Pixel coordinate grounding data:
+++

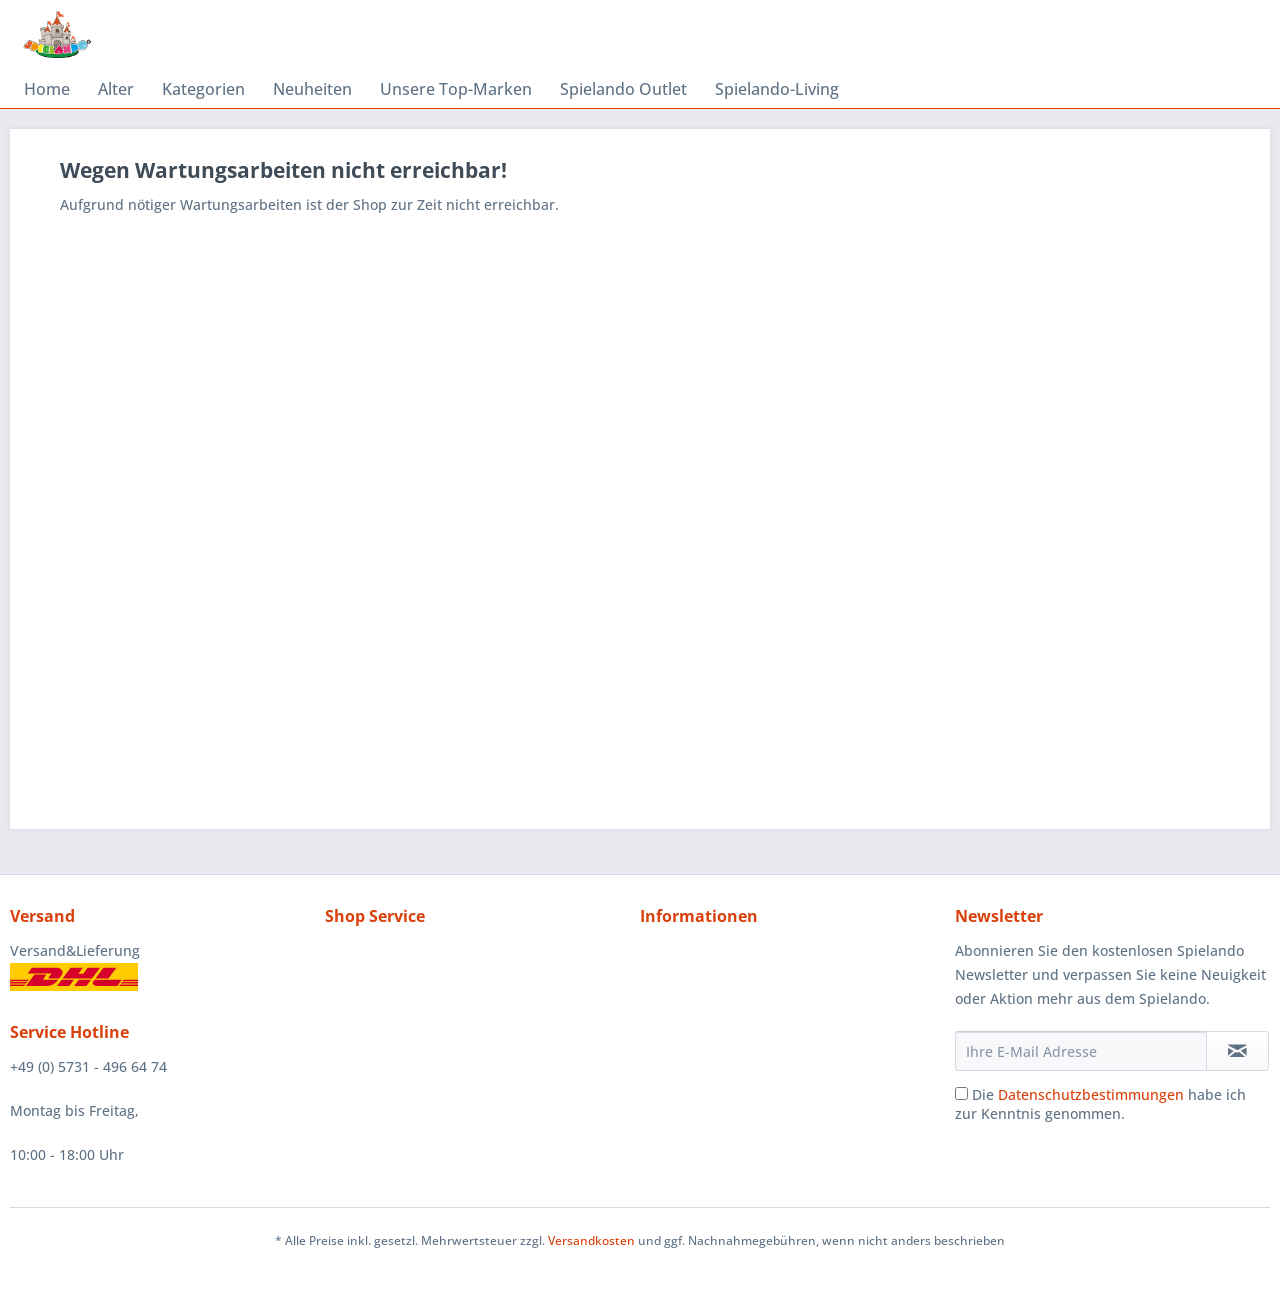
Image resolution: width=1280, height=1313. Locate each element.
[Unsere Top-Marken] (456, 89)
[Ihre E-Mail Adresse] (1081, 1051)
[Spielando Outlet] (623, 89)
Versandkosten (591, 1240)
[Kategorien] (203, 89)
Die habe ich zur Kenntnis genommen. (1100, 1104)
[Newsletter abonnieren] (1237, 1051)
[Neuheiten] (312, 89)
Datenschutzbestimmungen (1091, 1094)
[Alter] (116, 89)
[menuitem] (47, 89)
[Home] (47, 89)
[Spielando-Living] (777, 89)
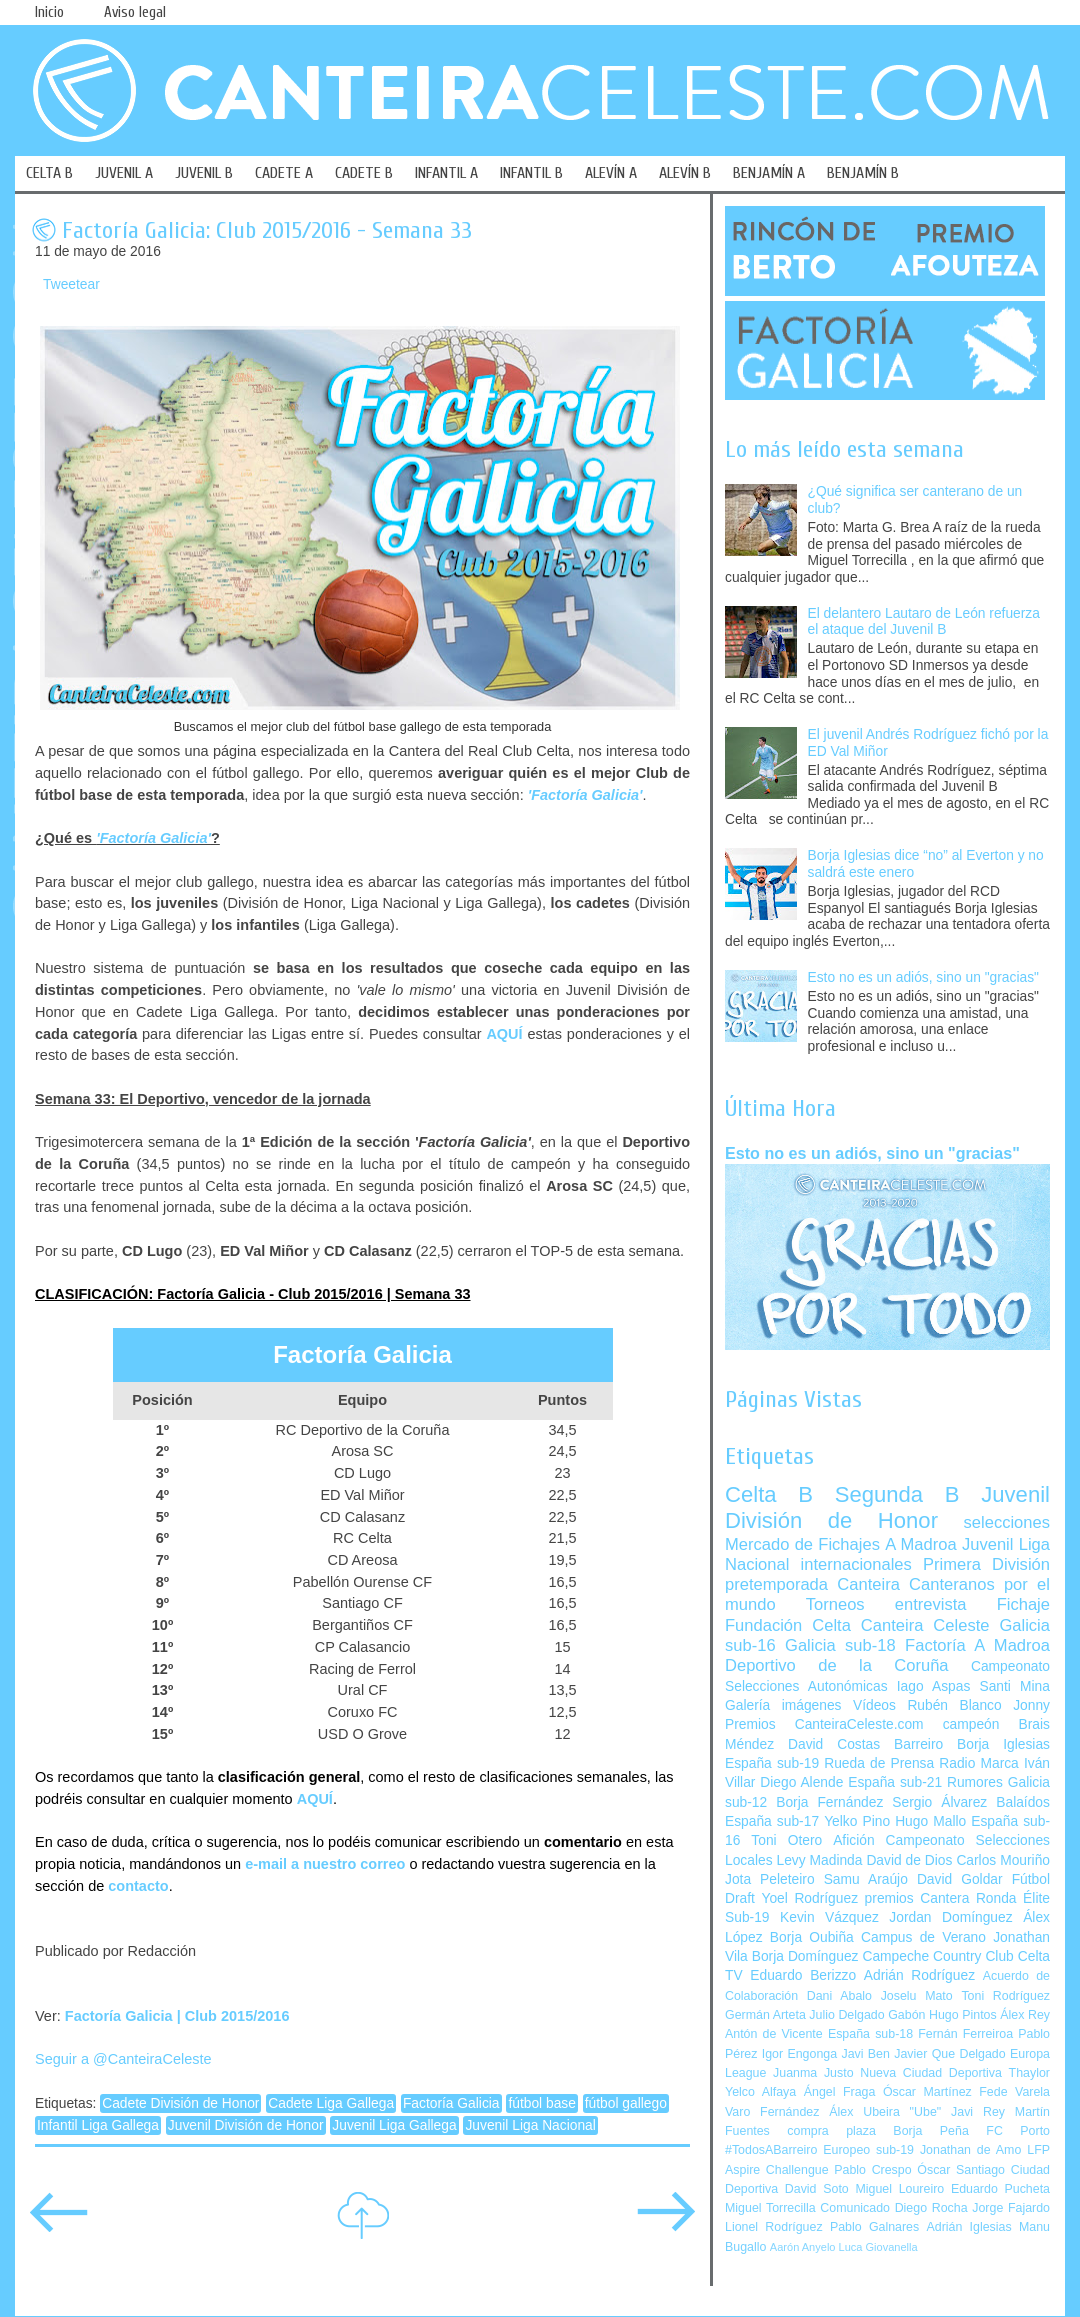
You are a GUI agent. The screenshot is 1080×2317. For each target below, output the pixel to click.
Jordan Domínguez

+++

Problem: The line that contains "[Spielando-Living] (777, 89)" begins the range and the last line of the entries ends it; print that range exactly, without pictures.

Solution to the exercise:
[Spielando-Living] (777, 89)
You are a GUI agent. The screenshot is 1080×2317. For each target below, output the pixel to click.
Jordan Domínguez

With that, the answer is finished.